╭─ DATA FOR REVIEW

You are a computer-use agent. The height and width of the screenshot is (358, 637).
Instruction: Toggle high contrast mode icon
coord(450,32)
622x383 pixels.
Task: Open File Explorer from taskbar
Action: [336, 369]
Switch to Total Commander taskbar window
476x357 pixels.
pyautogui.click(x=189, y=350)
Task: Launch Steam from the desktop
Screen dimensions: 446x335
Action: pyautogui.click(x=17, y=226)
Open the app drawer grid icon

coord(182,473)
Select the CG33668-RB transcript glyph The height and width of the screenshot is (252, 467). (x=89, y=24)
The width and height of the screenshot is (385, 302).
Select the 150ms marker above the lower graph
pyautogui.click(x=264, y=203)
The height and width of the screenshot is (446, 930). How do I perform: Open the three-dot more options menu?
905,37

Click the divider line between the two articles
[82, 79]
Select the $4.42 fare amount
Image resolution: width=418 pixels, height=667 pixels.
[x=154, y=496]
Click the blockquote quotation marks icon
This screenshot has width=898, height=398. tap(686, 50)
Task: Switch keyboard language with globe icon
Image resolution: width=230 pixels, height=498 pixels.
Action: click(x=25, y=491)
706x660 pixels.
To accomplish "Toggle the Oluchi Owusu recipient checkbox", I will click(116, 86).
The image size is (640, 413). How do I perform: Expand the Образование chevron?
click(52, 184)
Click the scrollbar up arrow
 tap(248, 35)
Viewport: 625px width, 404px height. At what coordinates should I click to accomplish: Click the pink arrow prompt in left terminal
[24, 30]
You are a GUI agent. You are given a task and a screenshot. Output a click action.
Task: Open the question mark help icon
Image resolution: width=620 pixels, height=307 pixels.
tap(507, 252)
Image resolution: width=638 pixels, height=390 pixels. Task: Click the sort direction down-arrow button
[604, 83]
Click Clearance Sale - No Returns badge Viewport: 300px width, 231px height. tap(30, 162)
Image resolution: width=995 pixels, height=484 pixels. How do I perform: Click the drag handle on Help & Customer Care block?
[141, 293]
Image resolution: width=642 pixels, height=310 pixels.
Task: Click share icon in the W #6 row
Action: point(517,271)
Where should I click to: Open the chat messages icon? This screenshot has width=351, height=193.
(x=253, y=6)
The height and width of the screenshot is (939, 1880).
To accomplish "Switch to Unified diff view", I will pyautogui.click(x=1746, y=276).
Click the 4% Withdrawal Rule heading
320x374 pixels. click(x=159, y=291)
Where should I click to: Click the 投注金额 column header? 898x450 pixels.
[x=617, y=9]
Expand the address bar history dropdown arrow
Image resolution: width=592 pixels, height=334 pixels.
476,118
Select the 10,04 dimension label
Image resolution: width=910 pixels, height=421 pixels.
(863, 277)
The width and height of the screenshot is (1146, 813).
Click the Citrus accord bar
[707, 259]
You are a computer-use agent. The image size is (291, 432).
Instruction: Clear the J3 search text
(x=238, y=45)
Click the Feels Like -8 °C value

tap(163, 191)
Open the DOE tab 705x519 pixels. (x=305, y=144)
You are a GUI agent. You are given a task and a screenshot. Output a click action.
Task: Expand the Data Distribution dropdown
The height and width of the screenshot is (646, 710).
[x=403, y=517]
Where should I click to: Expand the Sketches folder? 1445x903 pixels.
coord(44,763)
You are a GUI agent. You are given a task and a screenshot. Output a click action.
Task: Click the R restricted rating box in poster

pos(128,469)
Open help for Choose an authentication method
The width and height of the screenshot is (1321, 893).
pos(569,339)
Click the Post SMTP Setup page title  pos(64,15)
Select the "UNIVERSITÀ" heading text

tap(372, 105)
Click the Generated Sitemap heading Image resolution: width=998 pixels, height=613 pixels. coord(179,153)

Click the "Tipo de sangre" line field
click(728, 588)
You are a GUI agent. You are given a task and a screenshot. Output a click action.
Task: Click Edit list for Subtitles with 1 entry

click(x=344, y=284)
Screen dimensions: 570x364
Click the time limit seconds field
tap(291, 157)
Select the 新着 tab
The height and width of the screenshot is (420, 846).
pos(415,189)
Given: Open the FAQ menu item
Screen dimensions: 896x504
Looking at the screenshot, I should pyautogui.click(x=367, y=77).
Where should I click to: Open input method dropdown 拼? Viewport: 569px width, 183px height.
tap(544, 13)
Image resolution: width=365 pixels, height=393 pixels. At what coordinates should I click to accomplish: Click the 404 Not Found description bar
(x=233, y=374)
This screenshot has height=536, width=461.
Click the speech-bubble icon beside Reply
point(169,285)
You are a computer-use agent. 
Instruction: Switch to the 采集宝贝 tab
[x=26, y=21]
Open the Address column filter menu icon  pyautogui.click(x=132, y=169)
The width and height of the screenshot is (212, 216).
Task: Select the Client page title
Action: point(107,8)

╰─

### WHAT YOU HAVE TO DO
The reply must hold exactly the lines from the one containing "This screenshot has height=536, width=461." to the last line of the entries, and nothing more.

### ANSWER FOR THE TASK
This screenshot has height=536, width=461.
Click the speech-bubble icon beside Reply
point(169,285)
You are a computer-use agent. 
Instruction: Switch to the 采集宝贝 tab
[x=26, y=21]
Open the Address column filter menu icon  pyautogui.click(x=132, y=169)
The width and height of the screenshot is (212, 216).
Task: Select the Client page title
Action: point(107,8)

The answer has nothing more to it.